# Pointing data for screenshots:
==*==

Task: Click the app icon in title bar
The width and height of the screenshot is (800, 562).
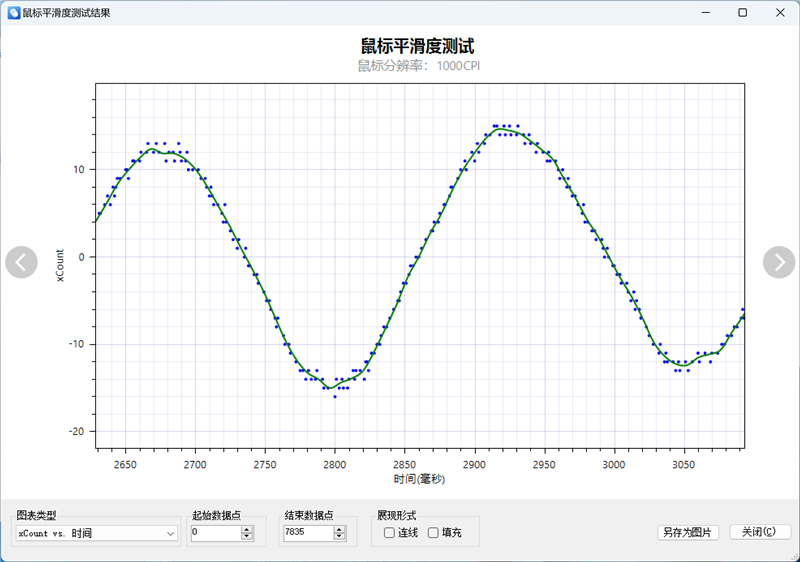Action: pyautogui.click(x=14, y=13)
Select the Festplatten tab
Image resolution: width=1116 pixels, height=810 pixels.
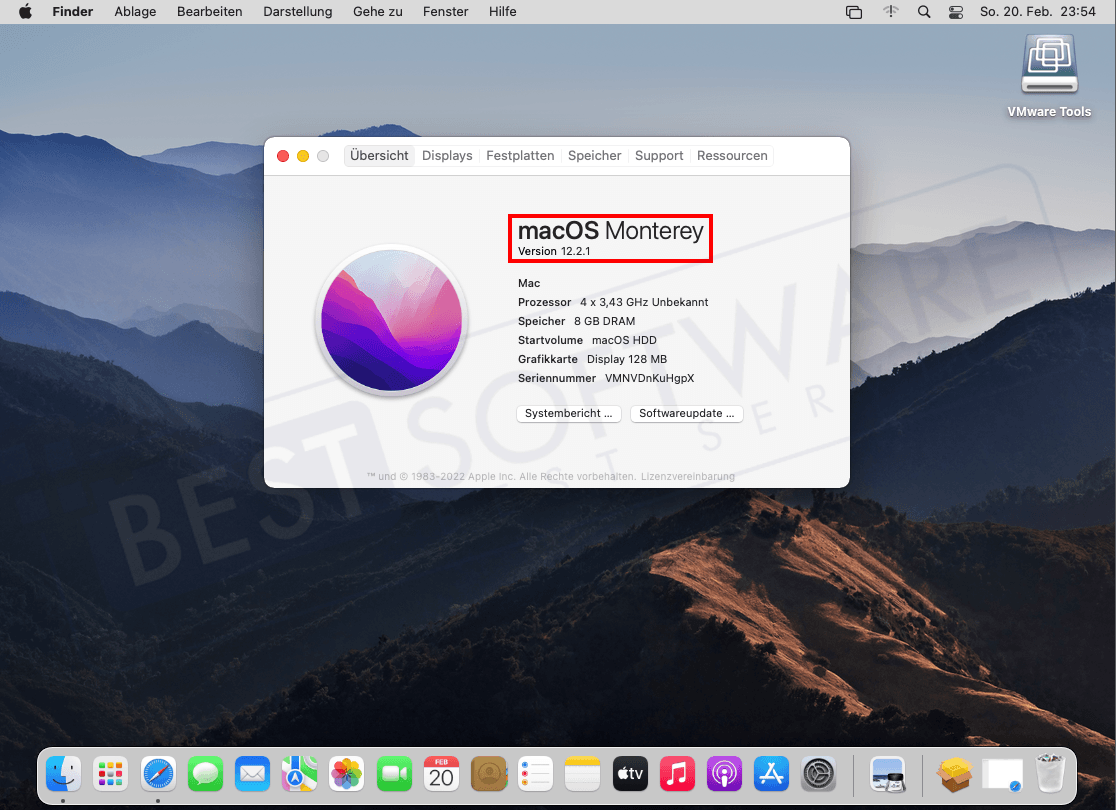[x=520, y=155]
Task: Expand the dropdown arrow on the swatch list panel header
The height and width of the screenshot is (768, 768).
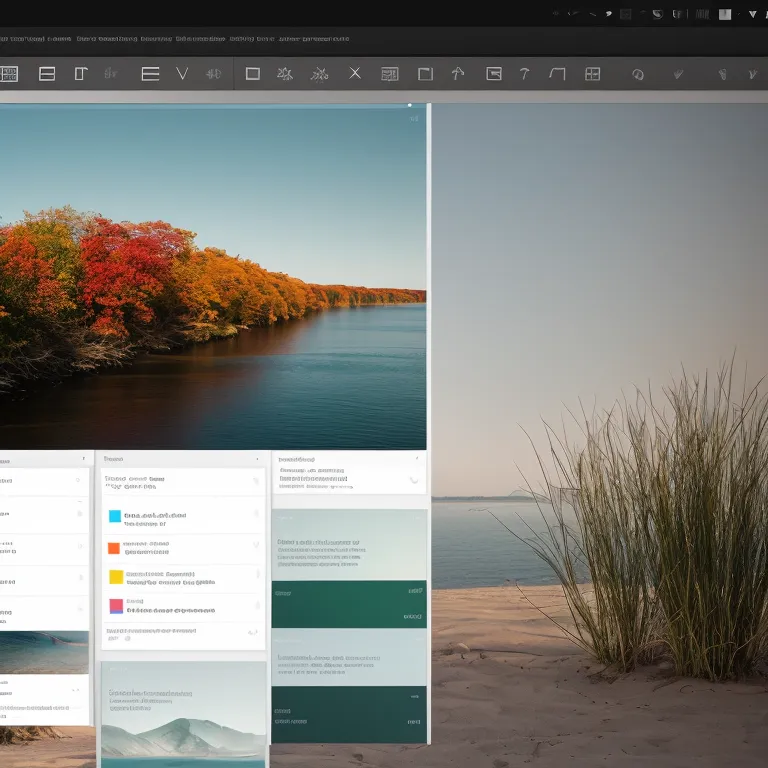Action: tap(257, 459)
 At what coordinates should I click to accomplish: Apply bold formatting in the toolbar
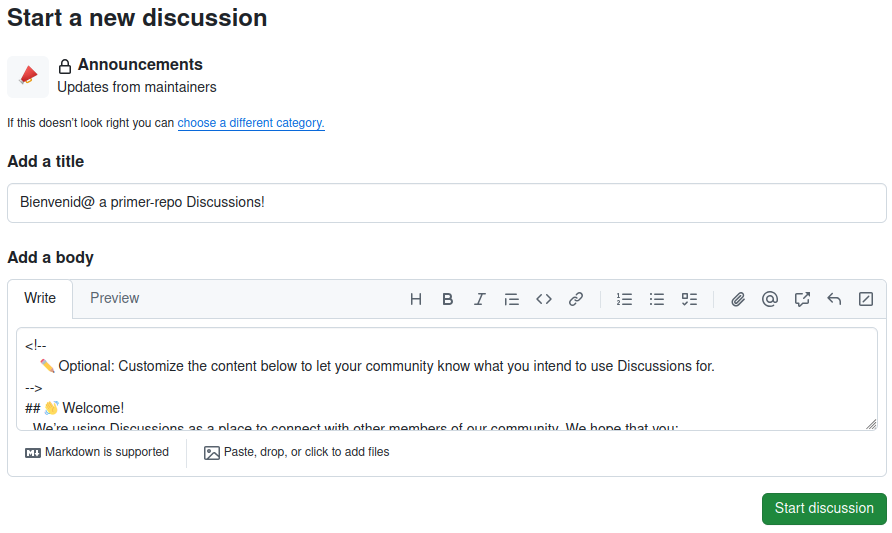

==*==

Turn the records into a numbered list with one line per entry, leaving out any blank lines. Omit the pictures from your answer.

1. Task: Click the app icon in title bar
2. The width and height of the screenshot is (800, 562).
3. Action: pyautogui.click(x=14, y=13)
4. Select the Festplatten tab
5. Image resolution: width=1116 pixels, height=810 pixels.
6. [x=520, y=155]
7. Task: Expand the dropdown arrow on the swatch list panel header
8. The height and width of the screenshot is (768, 768).
9. Action: tap(257, 459)
10.  At what coordinates should I click to accomplish: Apply bold formatting in the toolbar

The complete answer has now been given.